* _Brano selezionato_
|---|
Inoltre la lettura estensiva dell’art. 507 ben si armonizza con il dettato dell’art. 603 cpp, non potendo riconoscersi che al giudice di appello, rinnovando l’istruttoria dibattimentale, competa un potere probatorio più ampio che gli consenta di ammettere prove che erano precluse al giudice di prima istanza: “altrimenti in alcuni casi si renderebbe necessario l’appello per completare il quadro probatorio, costringendo il giudice di primo grado ad una decisione non sorretta da elementi e quindi provvisoria”.

 

Tale pronuncia è stata consacrata dalla Corte Costituzionale con sent. 26 marzo 1993 n. 111 nella quale la Corte dichiara la infondatezza delle questioni di legittimità costituzionale dell’art. 507 sollevate in riferimento agli artt. 2, 3, 24, 25, 76, 77, 101, 111 e 112 Cost. ed afferma che il potere istruttorio del giudice del dibattimento, di cui all’art. 507 non è affatto eccezionale, bensì suppletivo rispetto a quello delle parti. Il Giudice delle leggi afferma che una lettura in chiave limitativa del potere ex art. 507 contrasta con “la ricerca della verità” che rimane “il fine primario ed ineludibile del processo penale”. Infatti il metodo dialogico che presiede alla formazione della prova nel dibattimento, non può porsi come un ostacolo al pieno accertamento dei fatti, “altrimenti ne sarebbe risultata tradita la funzione conoscitiva del processo, che discende dal principio di legalità e da quel suo particolare aspetto costituito dal principio di obbligatorietà dell’azione penale”.

 

Riprendendo le argomentazioni affrontate nella Sentenza Martin, la Corte Costituzionale ha evidenziato che il diritto alla prova, pur rivestendo un ruolo centrale nel processo di parti, non può escludere la “introduzione ad iniziativa del giudice delle prove necessarie all’accertamento dei fatti, rispetto alle quali le parti siano rimaste inerti o dalla quali siano decadute”. Una simile conclusione trova giustificazione nella previsione di numerosi poteri d’ufficio riconosciuti al giudice nella fasi dibattimentale (artt. 506, 508, 511, 511 bis) fra i quali spicca proprio quello fissato dall’art. 507.

 

Nonostante gli interventi delle SS. UU. e della Corte Costituzionale, non sono mancate pronunce contrarie da parte delle singole sezioni della Cassazione, le quali hanno restrinto i poteri officiosi del giudice escludendo che essi possano esercitarsi in caso di inerzia delle parti.
|---|
* _Compito assegnato 1_
Disponi come elenco numerato le righe dei record dalla riga con "You are a GUI" fino alla fine dei record, estremi compresi, omettendo le righe vuote. Escludi le immagini dalla risposta.
Il brano e i record sono materiali distinti, da non confondere.
|---|
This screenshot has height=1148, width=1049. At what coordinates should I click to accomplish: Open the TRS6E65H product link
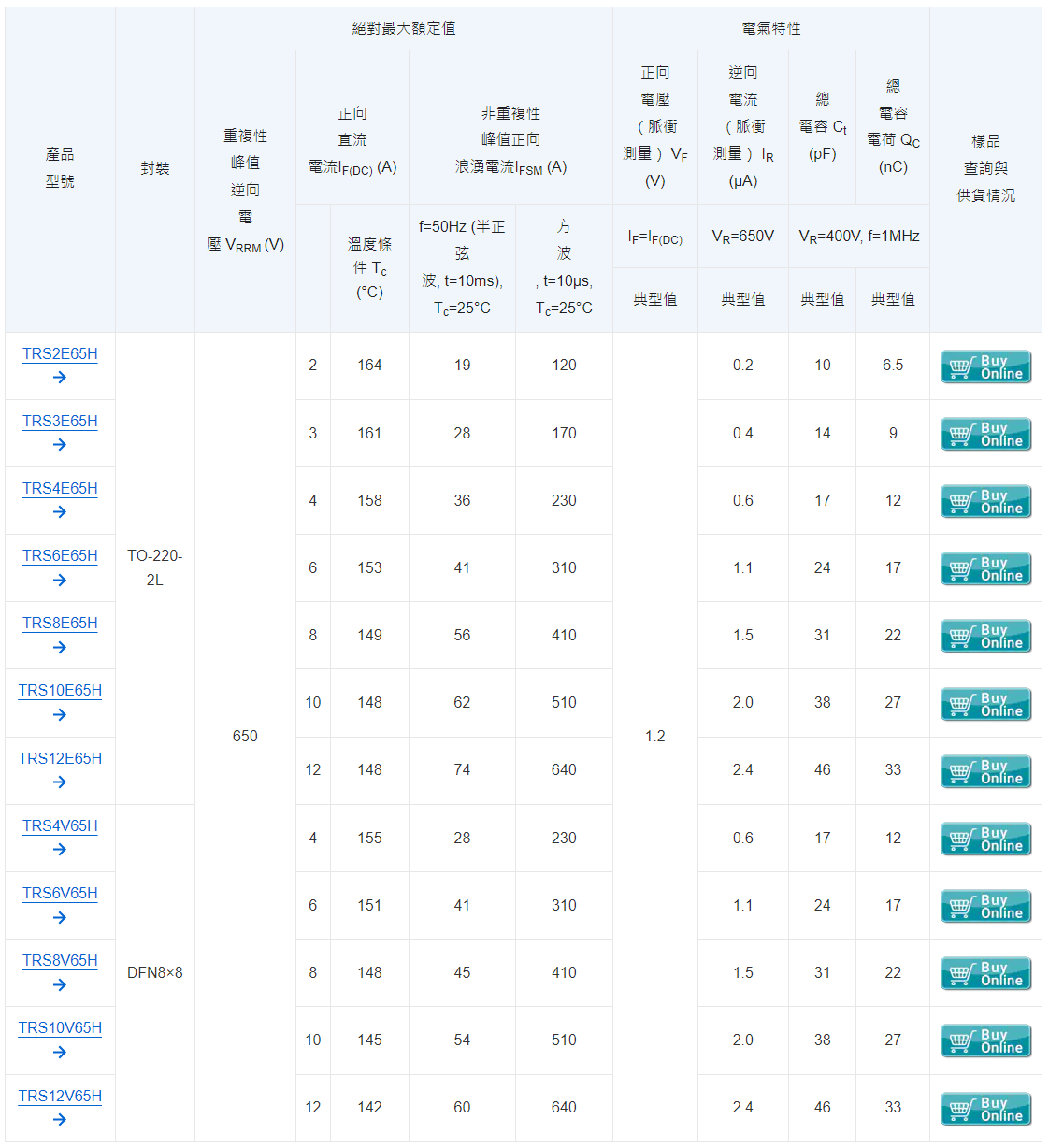click(60, 556)
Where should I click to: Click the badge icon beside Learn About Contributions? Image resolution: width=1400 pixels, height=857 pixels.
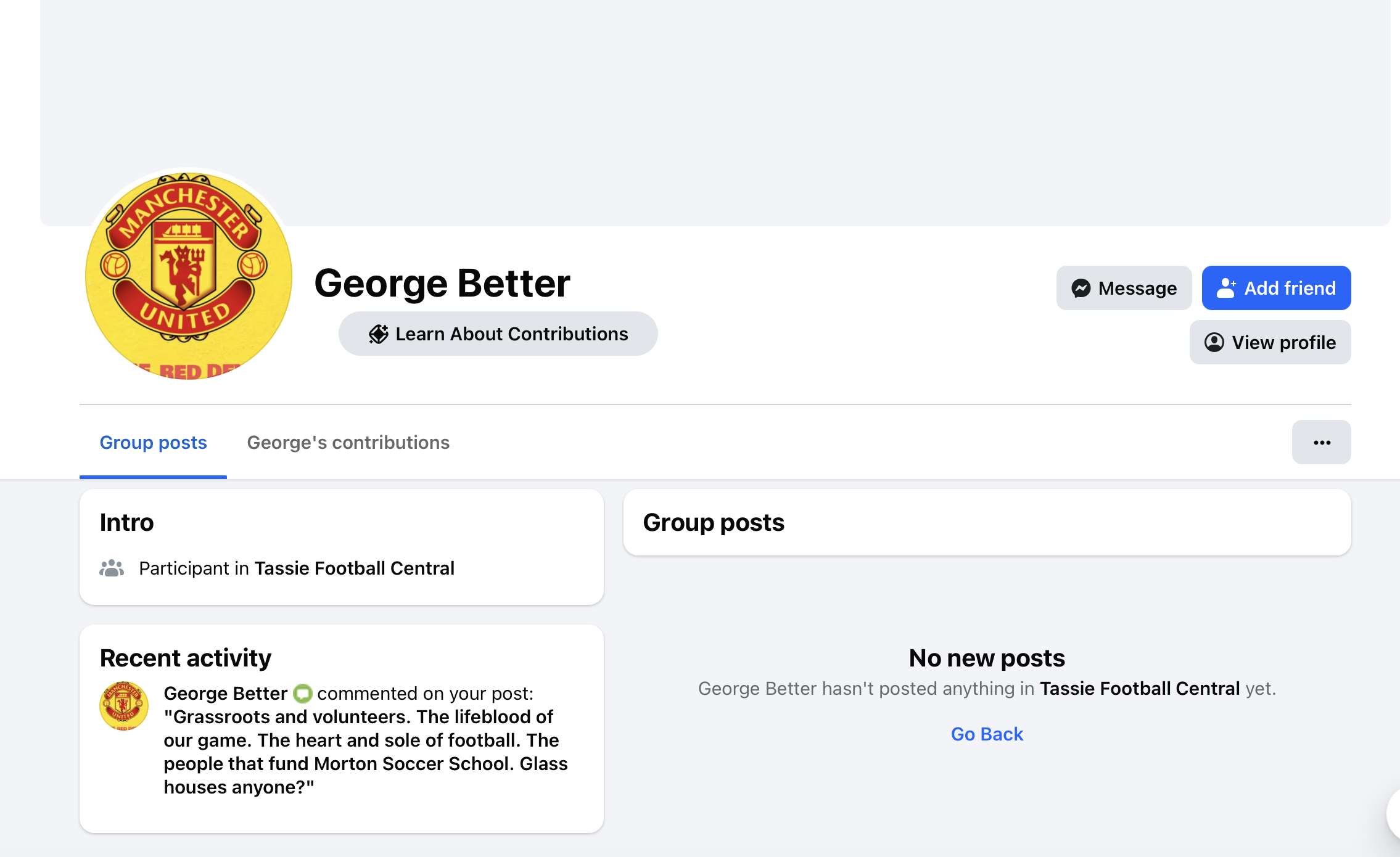click(x=378, y=334)
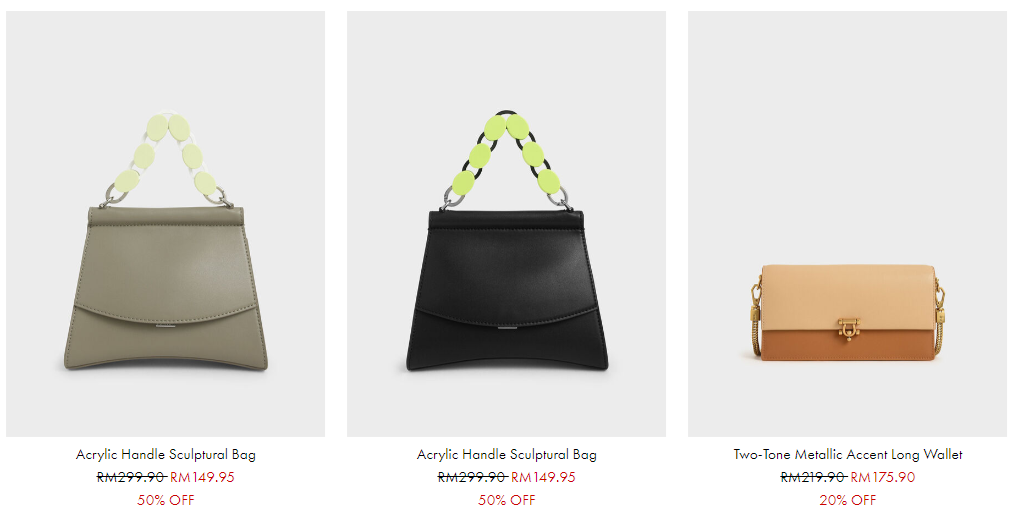Screen dimensions: 1015x518
Task: Select the 20% OFF label
Action: 847,500
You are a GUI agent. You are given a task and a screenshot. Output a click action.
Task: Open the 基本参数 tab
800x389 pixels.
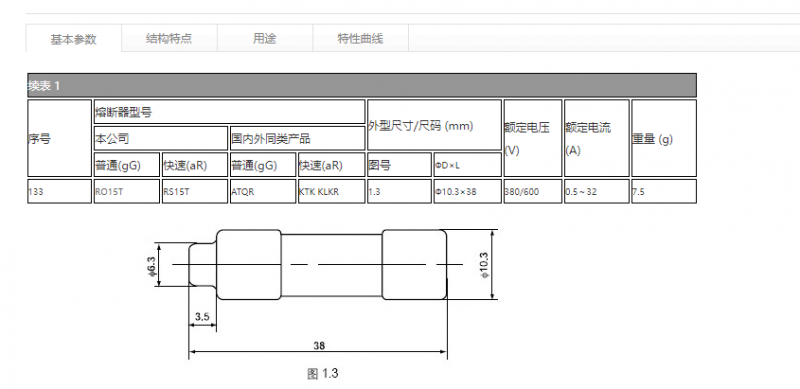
|---|
* _Compito assegnato 2_
Per favore, indica con quale sentenza, secondo il brano, la Corte Costituzionale ha dichiarato infondate le questioni di legittimità costituzionale dell'art. 507.

* _Risultato atteso 1_
1. You are a GUI agent. You are given a task and a screenshot. Output a click action.
2. Task: Open the 基本参数 tab
3. 800x389 pixels.

* _Risultato atteso 2_
Con la sentenza del 26 marzo 1993 n. 111.